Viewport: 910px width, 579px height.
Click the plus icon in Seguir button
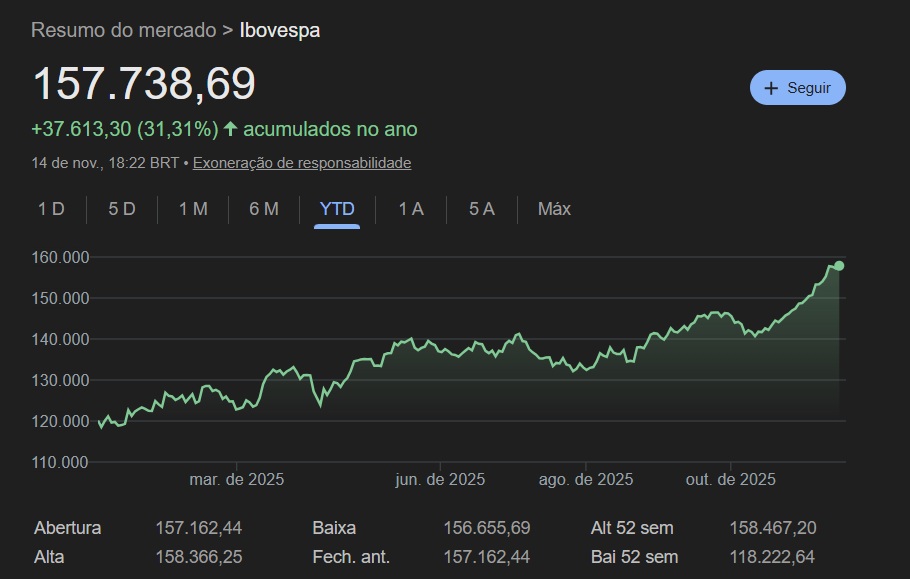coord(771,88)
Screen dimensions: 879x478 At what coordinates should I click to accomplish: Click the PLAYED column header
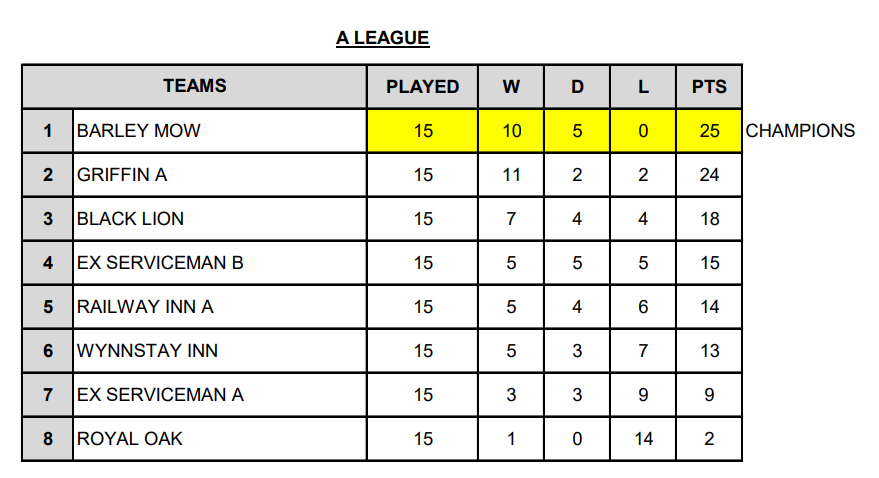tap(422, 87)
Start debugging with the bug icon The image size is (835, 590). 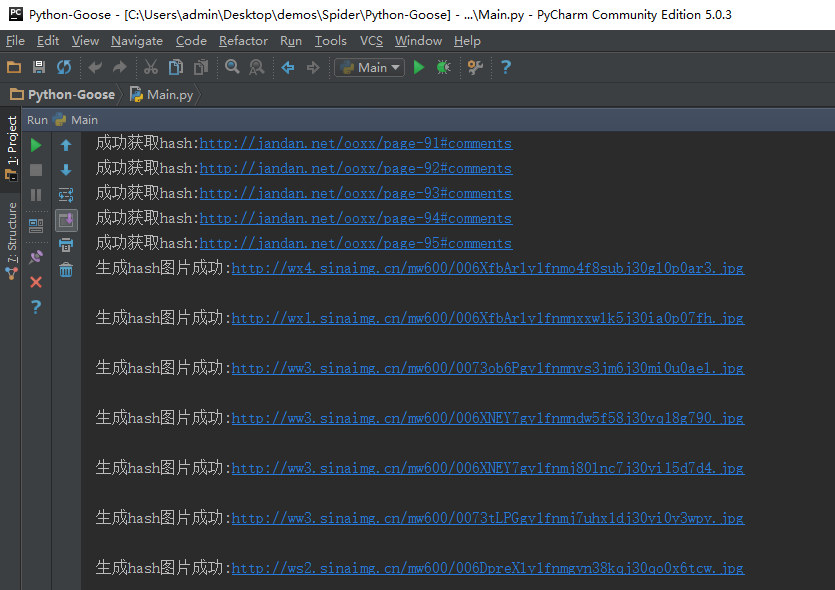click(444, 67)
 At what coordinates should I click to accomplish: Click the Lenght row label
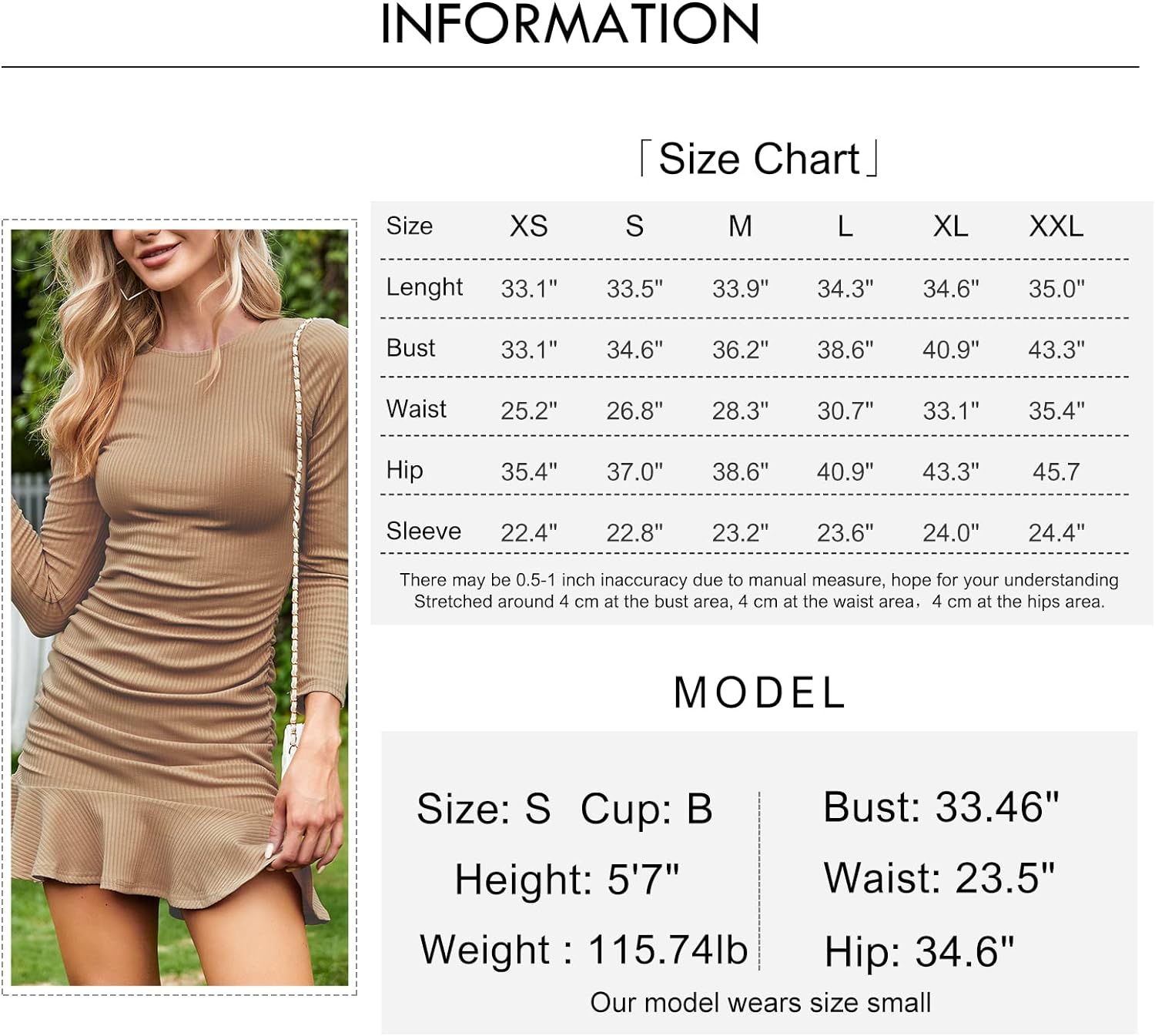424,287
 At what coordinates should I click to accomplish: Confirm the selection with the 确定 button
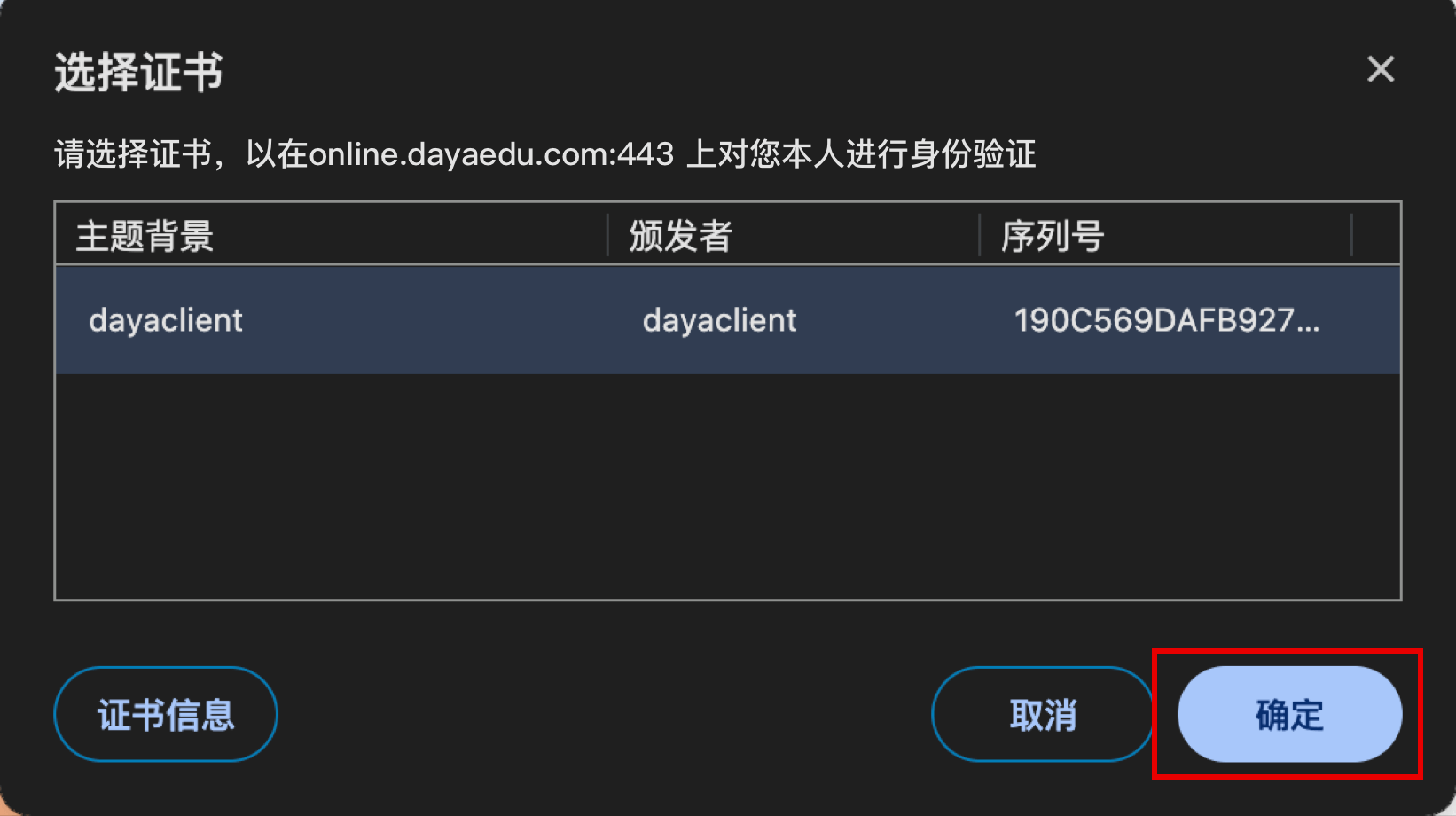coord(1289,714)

○ ○ ○

■ Activity ■
The expected output is the lines from the line that contains "At what coordinates should I click to accomplish: Confirm" through the last line of the material, reproduced exactly, with both ends present and pictures absent.

■ Solution ■
 At what coordinates should I click to accomplish: Confirm the selection with the 确定 button
coord(1289,714)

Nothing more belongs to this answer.